What you need to do: Could you return every record below without changing a word?
** Opening Task input block **
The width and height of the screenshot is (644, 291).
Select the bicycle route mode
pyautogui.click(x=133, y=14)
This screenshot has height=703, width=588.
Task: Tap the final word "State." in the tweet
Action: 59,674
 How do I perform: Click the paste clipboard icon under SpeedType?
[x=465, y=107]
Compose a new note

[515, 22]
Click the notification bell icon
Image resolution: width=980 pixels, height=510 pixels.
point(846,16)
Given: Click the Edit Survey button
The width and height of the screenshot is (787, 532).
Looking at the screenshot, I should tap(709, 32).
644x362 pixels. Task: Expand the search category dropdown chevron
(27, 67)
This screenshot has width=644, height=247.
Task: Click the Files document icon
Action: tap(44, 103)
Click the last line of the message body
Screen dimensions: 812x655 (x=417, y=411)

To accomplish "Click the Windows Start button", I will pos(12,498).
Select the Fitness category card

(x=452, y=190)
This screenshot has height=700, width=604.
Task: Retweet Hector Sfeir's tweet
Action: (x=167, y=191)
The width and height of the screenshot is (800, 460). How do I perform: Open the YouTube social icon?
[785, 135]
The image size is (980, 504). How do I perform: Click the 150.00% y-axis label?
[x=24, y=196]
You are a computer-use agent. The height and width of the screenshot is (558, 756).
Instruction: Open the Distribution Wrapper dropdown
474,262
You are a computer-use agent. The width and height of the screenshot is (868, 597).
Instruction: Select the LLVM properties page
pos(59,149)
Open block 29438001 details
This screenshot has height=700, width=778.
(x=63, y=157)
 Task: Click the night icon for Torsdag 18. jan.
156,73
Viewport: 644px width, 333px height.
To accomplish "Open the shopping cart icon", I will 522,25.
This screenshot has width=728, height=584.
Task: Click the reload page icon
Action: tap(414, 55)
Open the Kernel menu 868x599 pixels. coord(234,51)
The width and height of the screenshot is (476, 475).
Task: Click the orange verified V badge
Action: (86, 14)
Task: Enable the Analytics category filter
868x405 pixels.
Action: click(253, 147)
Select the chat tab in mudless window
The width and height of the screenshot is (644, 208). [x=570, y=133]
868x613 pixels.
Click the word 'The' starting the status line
** Closing Task input block **
Answer for this exercise:
The width and height of the screenshot is (644, 291).
Select the bicycle route mode
pyautogui.click(x=133, y=14)
This screenshot has height=703, width=588.
Task: Tap the final word "State." in the tweet
Action: 59,674
 How do I perform: Click the paste clipboard icon under SpeedType?
[x=465, y=107]
Compose a new note

[515, 22]
Click the notification bell icon
Image resolution: width=980 pixels, height=510 pixels.
point(846,16)
Given: Click the Edit Survey button
The width and height of the screenshot is (787, 532).
Looking at the screenshot, I should tap(709, 32).
644x362 pixels. Task: Expand the search category dropdown chevron
(27, 67)
This screenshot has width=644, height=247.
Task: Click the Files document icon
Action: tap(44, 103)
Click the last line of the message body
Screen dimensions: 812x655 (x=417, y=411)

To accomplish "Click the Windows Start button", I will pos(12,498).
Select the Fitness category card

(x=452, y=190)
This screenshot has height=700, width=604.
Task: Retweet Hector Sfeir's tweet
Action: (x=167, y=191)
The width and height of the screenshot is (800, 460). How do I perform: Open the YouTube social icon?
[785, 135]
The image size is (980, 504). How do I perform: Click the 150.00% y-axis label?
[x=24, y=196]
You are a computer-use agent. The height and width of the screenshot is (558, 756).
Instruction: Open the Distribution Wrapper dropdown
474,262
You are a computer-use agent. The width and height of the screenshot is (868, 597).
Instruction: Select the LLVM properties page
pos(59,149)
Open block 29438001 details
This screenshot has height=700, width=778.
(x=63, y=157)
 Task: Click the night icon for Torsdag 18. jan.
156,73
Viewport: 644px width, 333px height.
To accomplish "Open the shopping cart icon", I will 522,25.
This screenshot has width=728, height=584.
Task: Click the reload page icon
Action: tap(414, 55)
Open the Kernel menu 868x599 pixels. coord(234,51)
The width and height of the screenshot is (476, 475).
Task: Click the orange verified V badge
Action: (86, 14)
Task: Enable the Analytics category filter
868x405 pixels.
Action: click(253, 147)
Select the chat tab in mudless window
The width and height of the screenshot is (644, 208). [x=570, y=133]
868x613 pixels.
Click the word 'The' starting the status line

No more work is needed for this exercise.